24/7, always on my mind, omnipresent. This is what I strive for. I really do try very hard to live the Kung Fu lifestyle. I will freely and honestly admit I do not always live up to these ideals. In fact I fail miserably at some of them. But I try. When I fail, then I try again, and again, and again. I refuse to give up because I see the benefits of living the path set before me.
I procrastinate, I eat things I know are horrible for not just me but for world around me, I practice with a lack of purpose, I do not hold myself to the standard I expect of others. But worse yet I am aware I am doing this, and that is what I struggle with the most. I "do as I say and not as I do" way to much.
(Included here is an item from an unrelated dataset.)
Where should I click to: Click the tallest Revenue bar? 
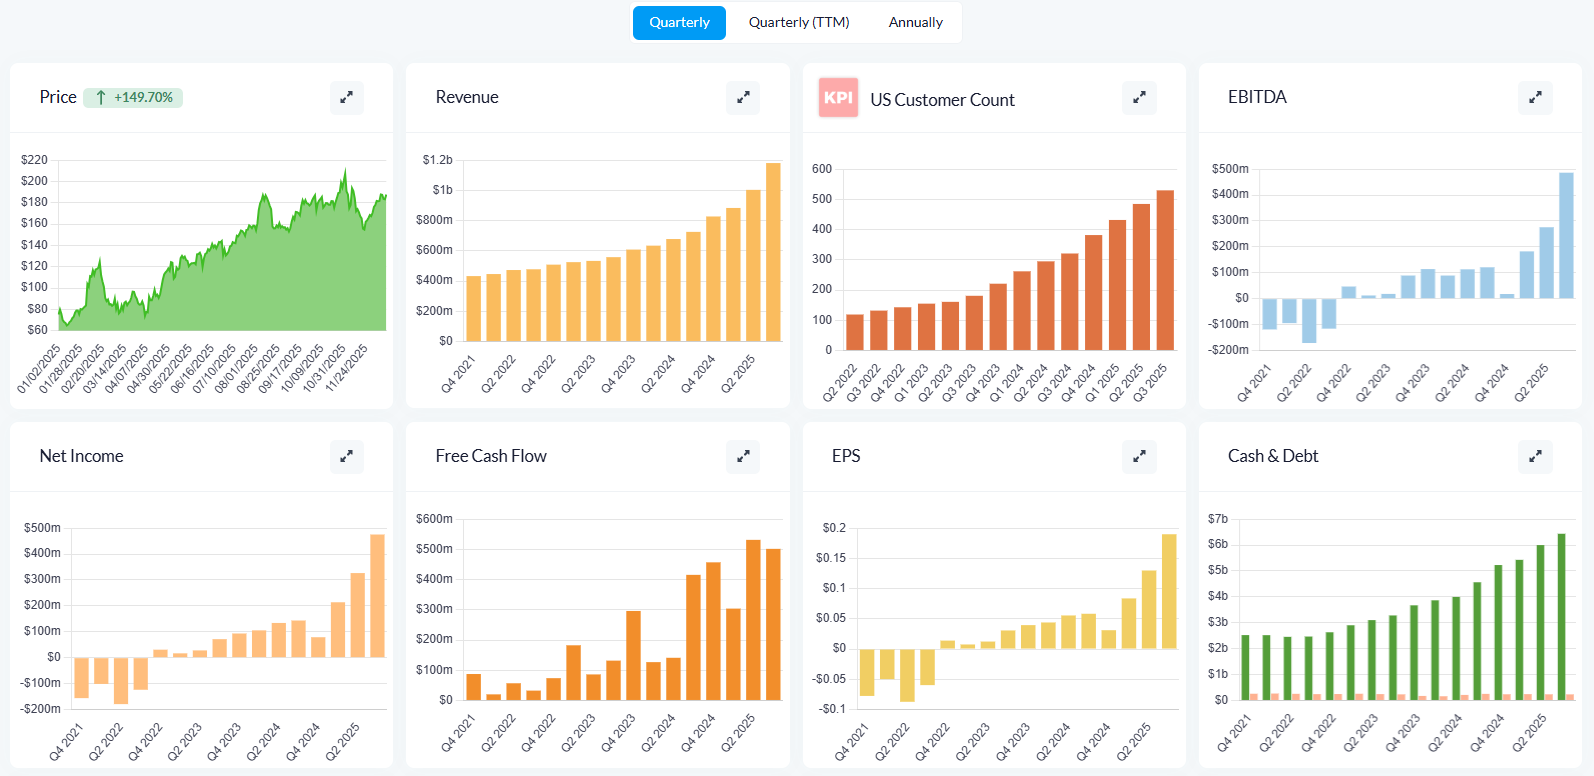[x=773, y=252]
I tend to weight my actions almost in a cartoonish way, cause that is who I am. I have my two shoulder angels. On one side is the devil, his avatar changes based on the situation. He is always there telling me to quit, to give up, to eat Cheesies, to mind my own business and not get involved, to be a bad person. I don't like him but he is there. Sometimes he wins, sometimes he losses.
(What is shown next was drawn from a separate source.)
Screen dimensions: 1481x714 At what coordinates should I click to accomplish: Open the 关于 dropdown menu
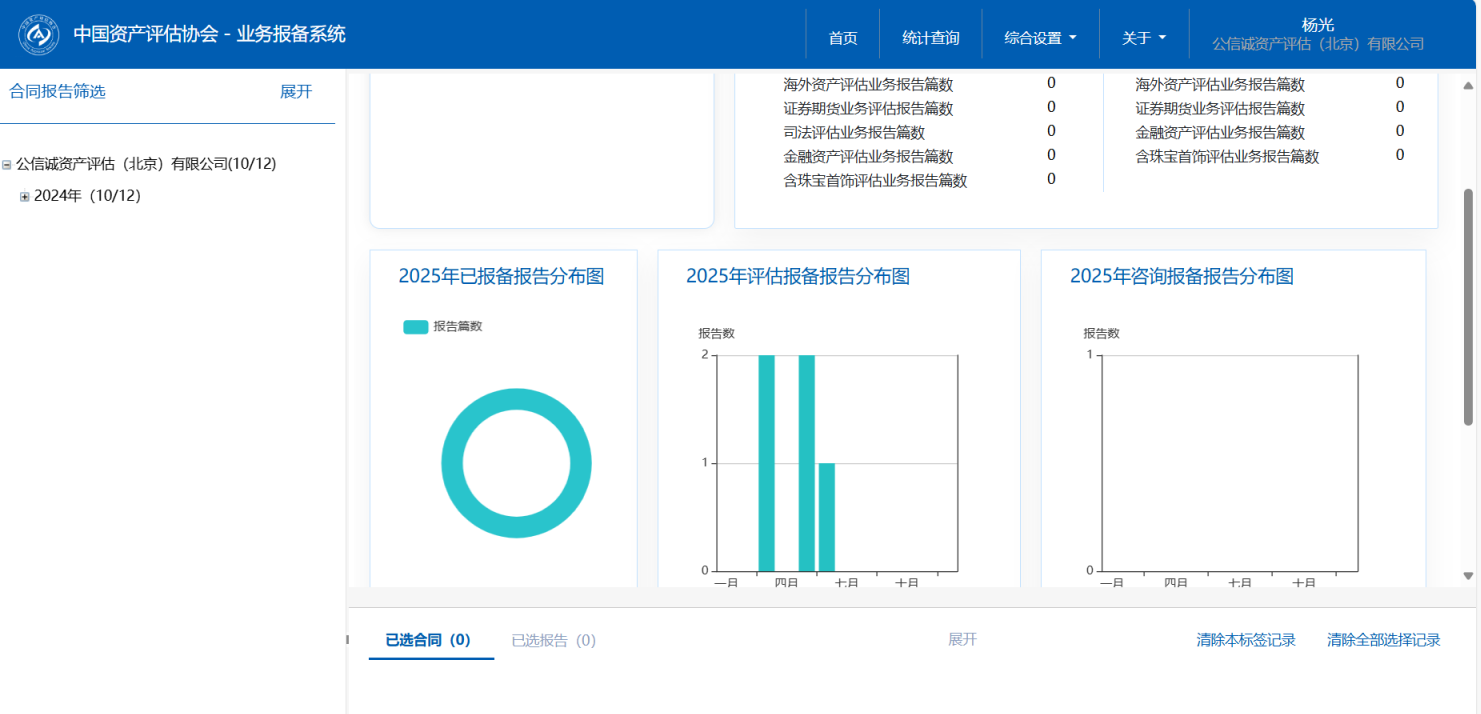point(1144,38)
But keeping him at bay are my angels. This guiding light is a mixture of my Dad, my Wife and Master Brinker. When I am truley doing/not doing something, like giving blood, like eating healthy, like practicing with purpose, like not getting mad at someone for cutting me off in traffic, I see them smiling at me, nodding approval. This inspires me to do "good" more often. And more often than not, I do. But once in a while I falter, but they don't condemn me for this, only guide me to do better. And for this I am grateful because it allows me to be a little better every day.